【第54章 “這兩日將你冷落,是我的不對。”】
袁宋再睜眼時,已是天光大亮。
昨夜難得暢飲,他知他醉得不輕,迷迷糊糊記得,他似乎同朱瑜說了些不該說的話,心中一驚,坐起身來。
他飲酒素知分寸,甚少有醉態,只因喝醉之後,常常口吐真言。
年少時,他曾自傲這般豪爽不羈,然而,隨著年歲增長,他越發明白,真言即便真心,卻也要分時分地。
“來人。
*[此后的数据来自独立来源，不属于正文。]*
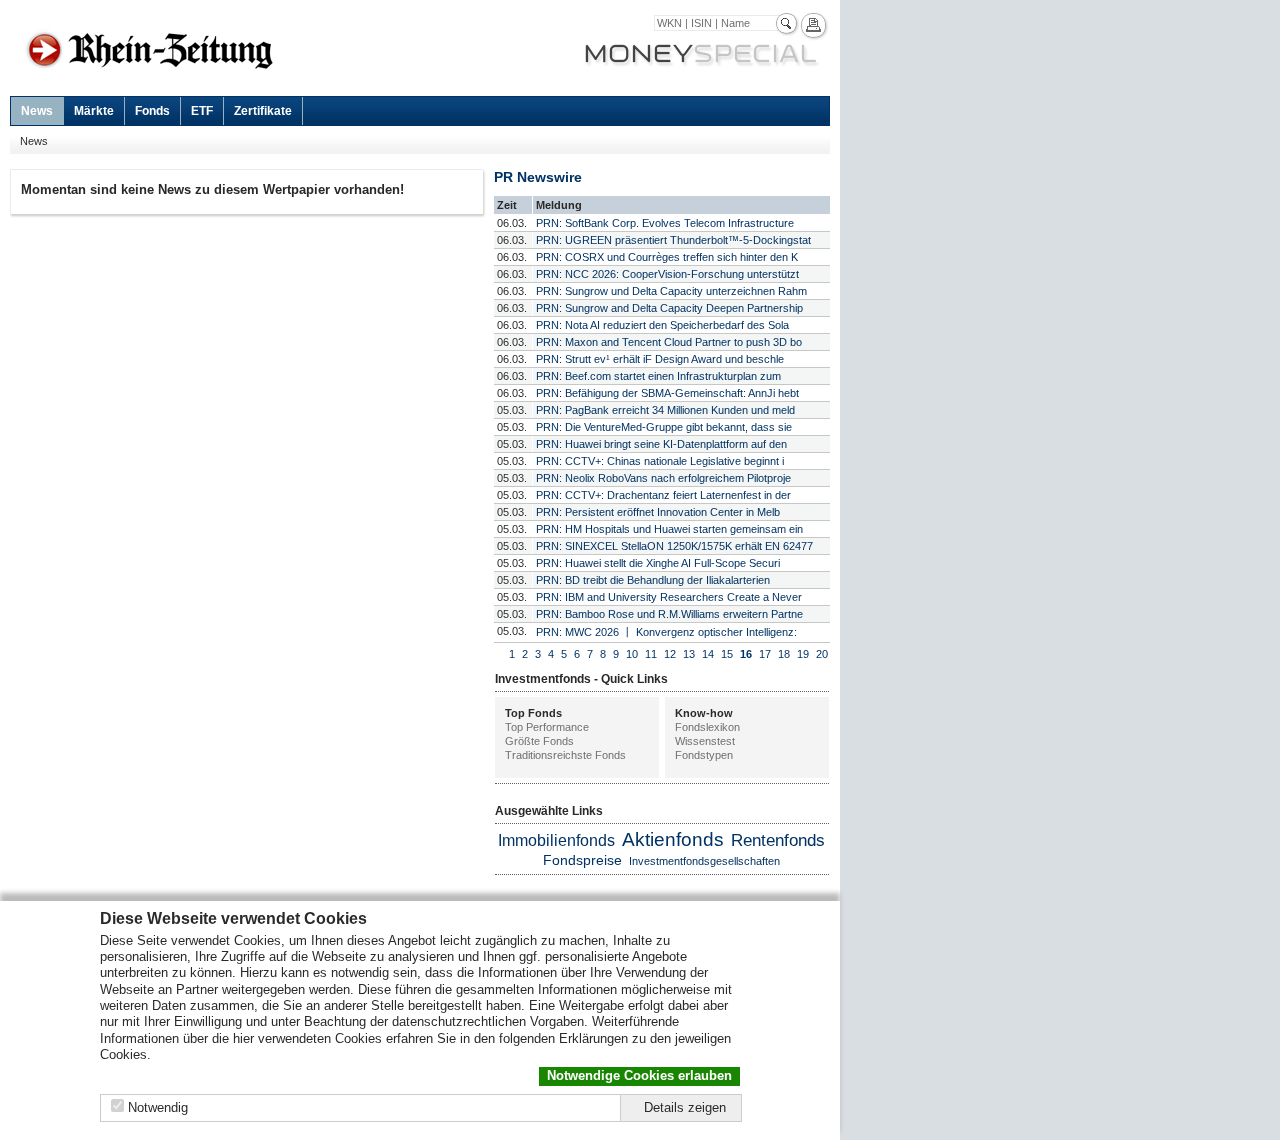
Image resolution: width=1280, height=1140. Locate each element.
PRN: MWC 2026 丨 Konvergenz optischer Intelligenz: (666, 632)
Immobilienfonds (556, 840)
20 (822, 654)
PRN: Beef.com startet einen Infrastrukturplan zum (658, 376)
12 (670, 654)
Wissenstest (705, 741)
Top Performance (547, 727)
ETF (202, 111)
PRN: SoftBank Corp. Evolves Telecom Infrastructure (665, 223)
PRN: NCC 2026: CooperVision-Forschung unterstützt (667, 274)
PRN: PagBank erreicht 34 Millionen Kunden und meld (665, 410)
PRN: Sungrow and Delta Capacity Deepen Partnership (669, 308)
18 (784, 654)
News (37, 111)
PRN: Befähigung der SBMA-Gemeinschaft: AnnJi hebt (667, 393)
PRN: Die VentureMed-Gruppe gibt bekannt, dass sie (664, 427)
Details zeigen (685, 1107)
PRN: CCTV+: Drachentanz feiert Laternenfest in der (663, 495)
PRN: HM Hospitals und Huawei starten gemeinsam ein (669, 529)
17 (765, 654)
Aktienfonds (673, 839)
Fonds (152, 111)
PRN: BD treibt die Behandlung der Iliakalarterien (653, 580)
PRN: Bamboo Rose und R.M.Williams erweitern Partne (669, 614)
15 (727, 654)
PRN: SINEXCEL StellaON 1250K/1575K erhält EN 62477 (674, 546)
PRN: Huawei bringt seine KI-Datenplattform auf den (661, 444)
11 (651, 654)
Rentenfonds (778, 840)
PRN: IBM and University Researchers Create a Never (669, 597)
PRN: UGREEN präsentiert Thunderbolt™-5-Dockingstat (673, 240)
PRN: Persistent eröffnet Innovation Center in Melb (658, 512)
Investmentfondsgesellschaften (704, 861)
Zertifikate (263, 111)
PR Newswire (538, 177)
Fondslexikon (707, 727)
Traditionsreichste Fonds (565, 755)
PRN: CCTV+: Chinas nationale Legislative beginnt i (660, 461)
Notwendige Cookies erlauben (639, 1075)
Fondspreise (582, 860)
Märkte (94, 111)
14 (708, 654)
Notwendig (158, 1107)
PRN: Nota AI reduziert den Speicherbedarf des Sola (662, 325)
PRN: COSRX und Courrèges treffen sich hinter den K (667, 257)
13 (689, 654)
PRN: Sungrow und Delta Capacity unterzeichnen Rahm (671, 291)
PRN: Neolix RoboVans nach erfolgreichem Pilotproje (663, 478)
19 (803, 654)
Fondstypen (704, 755)
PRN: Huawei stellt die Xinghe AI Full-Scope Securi (658, 563)
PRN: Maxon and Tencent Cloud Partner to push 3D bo (669, 342)
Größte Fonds (539, 741)
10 (632, 654)
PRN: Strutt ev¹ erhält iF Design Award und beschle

”
片刻之後,喜登端茶而來。
似乎與記憶有差,袁宋微微蹙眉,問道:“昨夜是你伺候的?”
喜登聞言,即刻想到珠兒姐的交代,毫不猶豫地點頭答道:“是,昨夜是小的坐在石階旁等的六爺,也是小的扶六爺回的房,換的衣裳。”
說到這裡,喜登忽地想起六爺肩頭那一片青紫,忙道:“六爺,您昨夜不知怎的,肩上好大一片淤青,您要不動一動,看看還疼不疼?”
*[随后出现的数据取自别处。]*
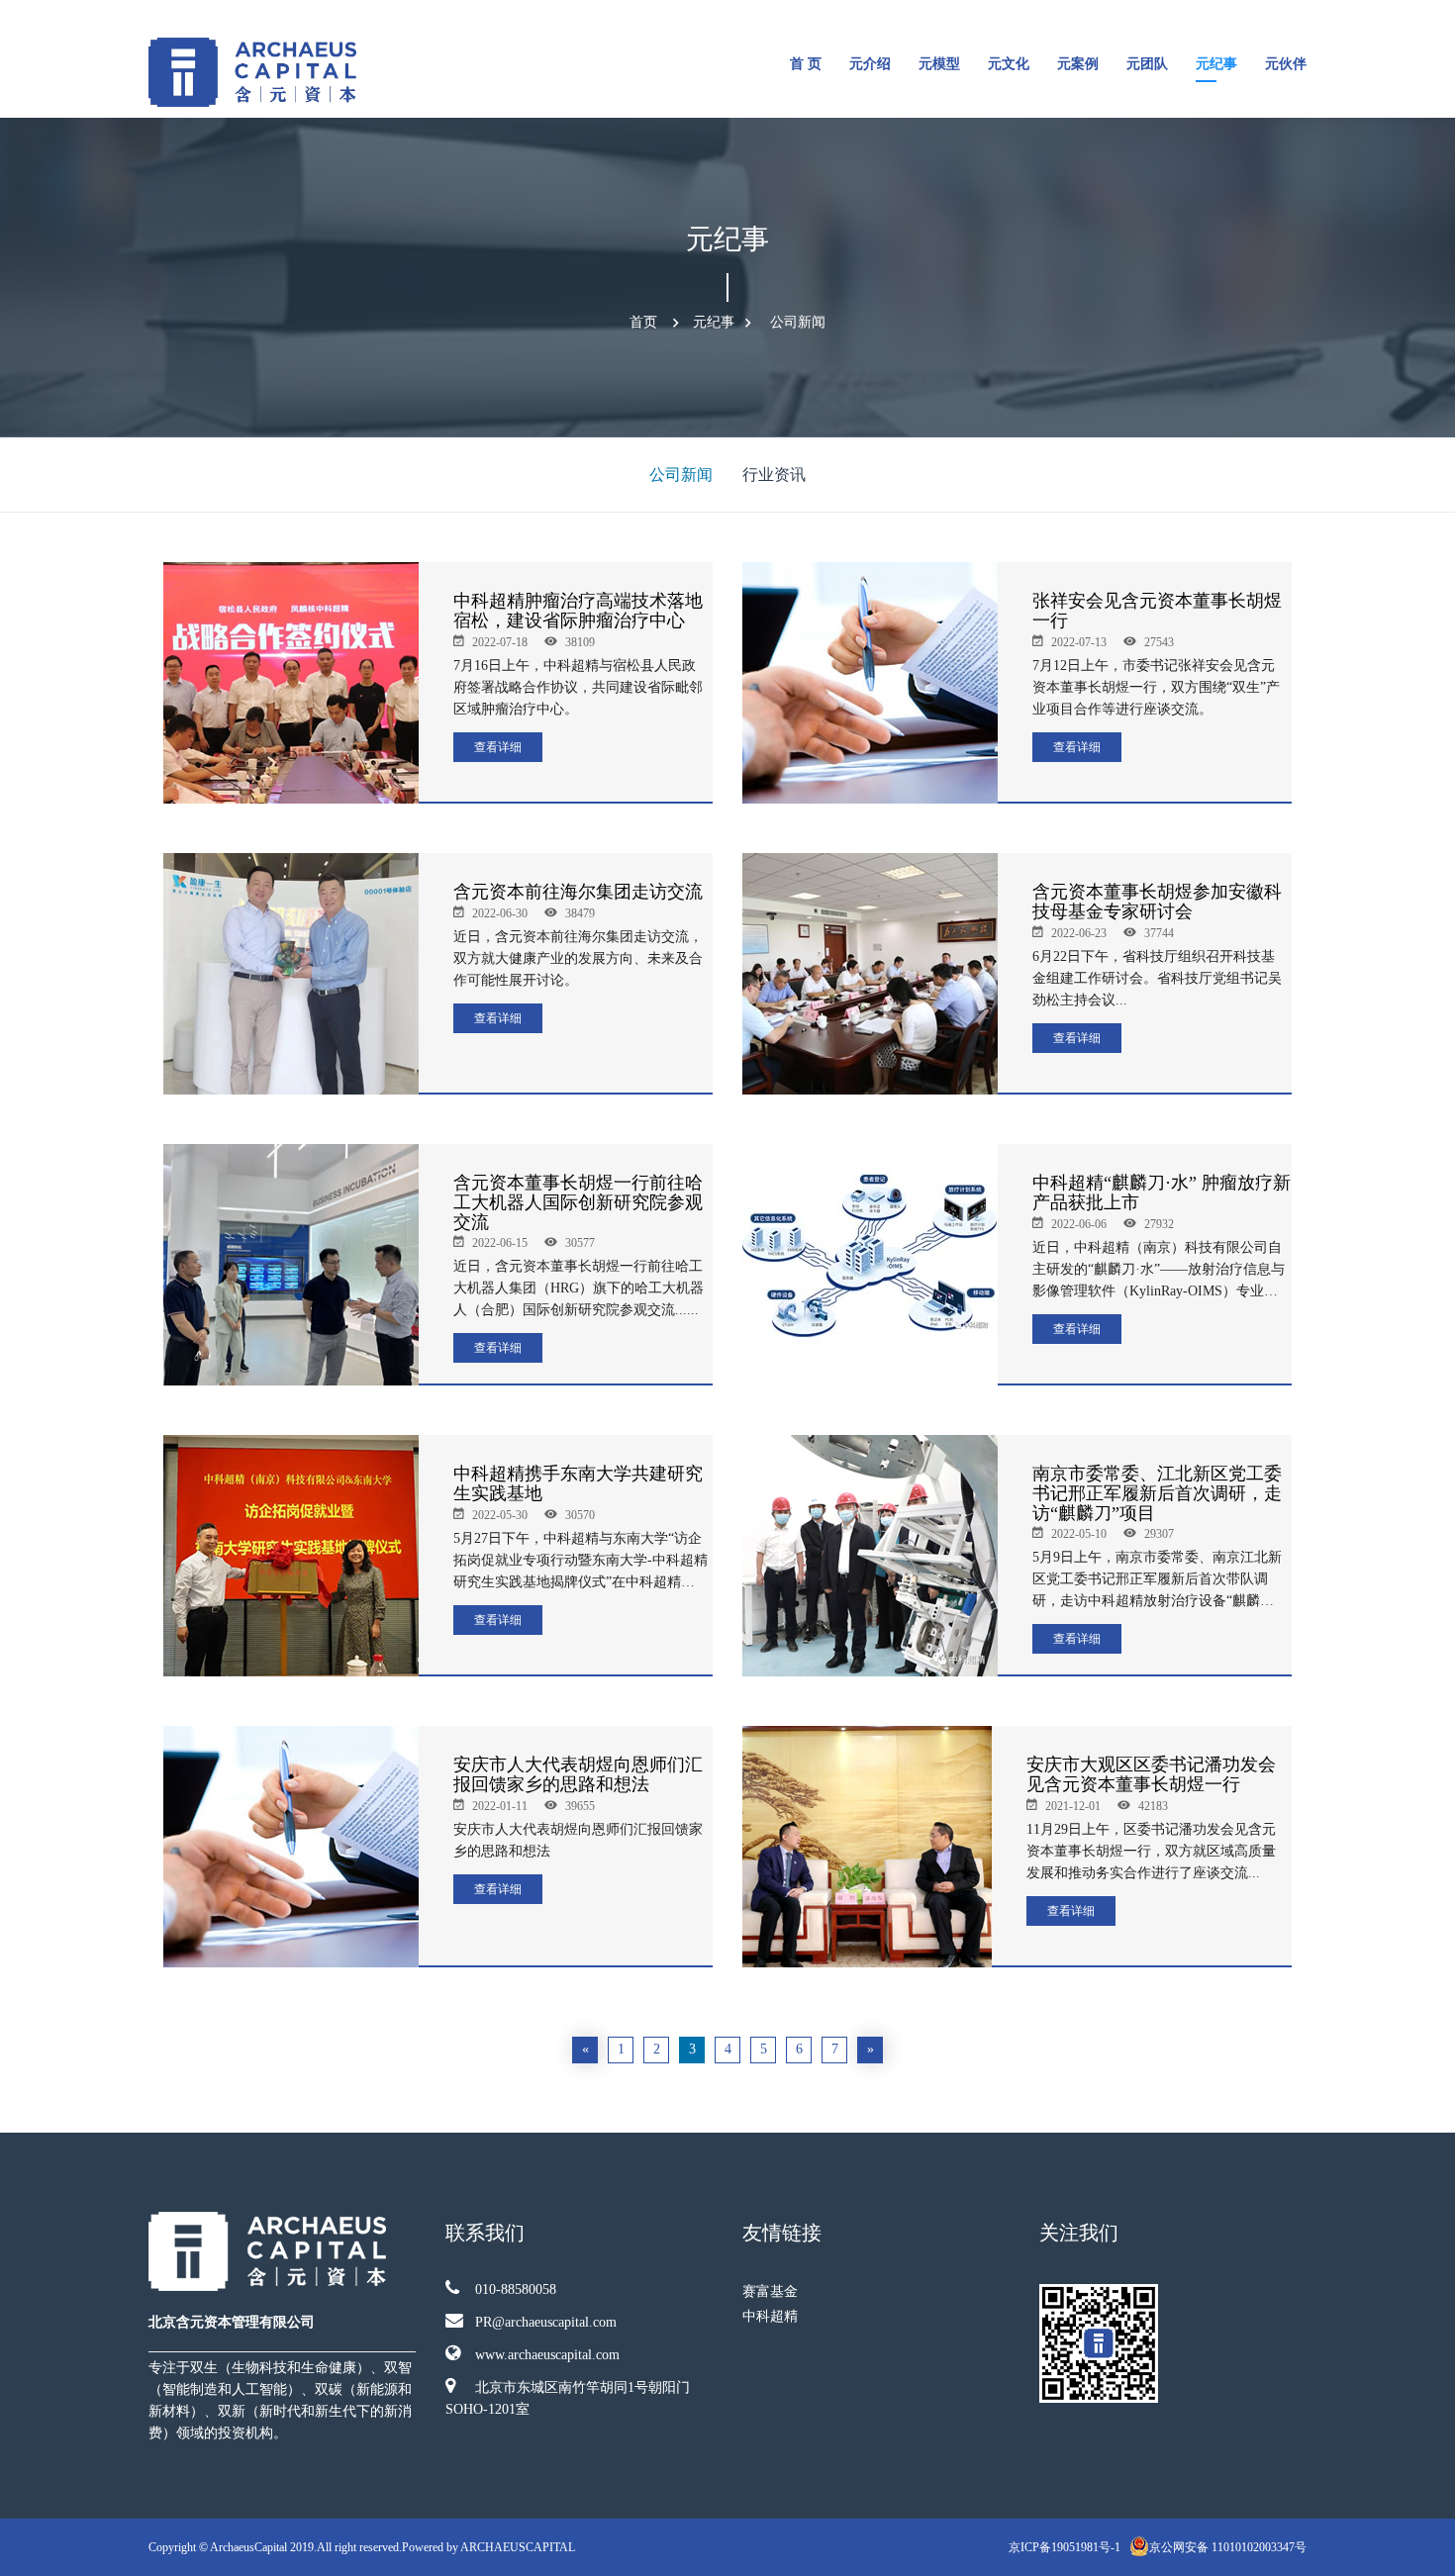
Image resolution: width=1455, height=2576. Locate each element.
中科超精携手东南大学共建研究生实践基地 (578, 1483)
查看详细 (498, 747)
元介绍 (870, 63)
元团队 (1147, 63)
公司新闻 (797, 322)
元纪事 (1216, 63)
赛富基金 (770, 2291)
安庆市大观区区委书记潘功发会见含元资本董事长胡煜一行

袁宋一怔,只見喜登盯著他的右肩,於是他扯開衣襟,低頭望去。
淡淡藥香尚存,他卻對這淤青毫無記憶,加上喜登楞頭楞腦的回答,他自是將一切歸咎於醉酒發夢之上,這才稍稍放下心來。
一杯釅釅的六安茶下肚,宿醉消去了大半。方才放下的心,卻又沈了下去。只因他忽然想起,昨夜令自己失了分寸飲醉的緣由——沈行之。
解酒的六安茶本就又苦又澀,入了口後,就連唇邊那抹笑意也透出幾分自嘲的苦澀。若換作自己是沈行之,在接到調任文書的那一刻,怕是比此時的自己還要百味雜陳罷?
作為江西一地縣令,他自是無法與裴家抗衡。為了護住自己的外甥女,只得將她送進袁府。不僅替她更名換姓,還擅離職守,親自一路護送。無論哪一條被人翻出來,他頭上那頂烏紗帽都保不住。
可如今,卻大不相同了。
一旦入了京城,縱然只是芝麻小官,也是在天子腳下。裴家的手即便再長,也不敢伸得如此肆無忌憚。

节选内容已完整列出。